**EXERCISE OBJECTIVE**: All lines of the material below that include the string "para" are to be copied.

■ ■ ■ ■

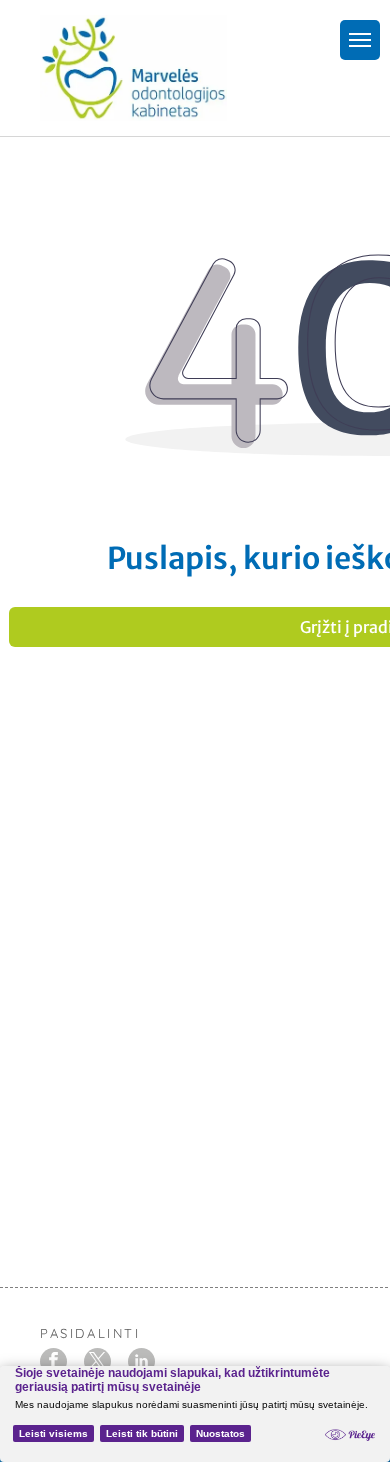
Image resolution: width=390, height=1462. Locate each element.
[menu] (360, 40)
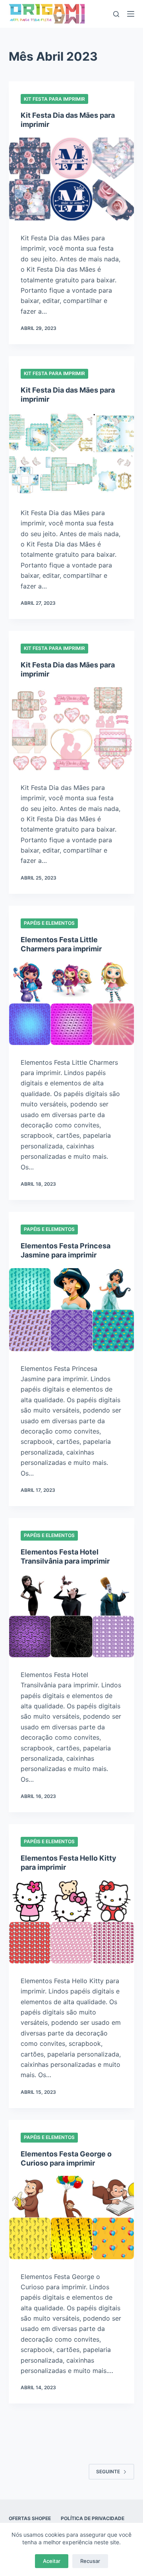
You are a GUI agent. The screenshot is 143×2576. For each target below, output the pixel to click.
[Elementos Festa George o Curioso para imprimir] (72, 2217)
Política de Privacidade (92, 2518)
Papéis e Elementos (49, 923)
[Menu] (130, 13)
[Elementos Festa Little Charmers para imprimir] (72, 1003)
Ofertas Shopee (30, 2518)
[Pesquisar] (116, 14)
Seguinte (108, 2471)
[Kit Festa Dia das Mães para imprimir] (72, 179)
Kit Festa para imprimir (54, 99)
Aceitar (51, 2561)
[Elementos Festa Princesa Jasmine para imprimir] (72, 1309)
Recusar (90, 2561)
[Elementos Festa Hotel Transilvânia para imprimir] (72, 1616)
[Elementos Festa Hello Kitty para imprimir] (72, 1922)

■ ■ ■ ■

**WRITTEN SOLUTION**:
[Elementos Festa George o Curioso para imprimir] (72, 2217)
[Elementos Festa Little Charmers para imprimir] (72, 1003)
[Kit Festa Dia das Mães para imprimir] (72, 179)
Kit Festa para imprimir (54, 99)
[Elementos Festa Princesa Jasmine para imprimir] (72, 1309)
[Elementos Festa Hotel Transilvânia para imprimir] (72, 1616)
[Elementos Festa Hello Kitty para imprimir] (72, 1922)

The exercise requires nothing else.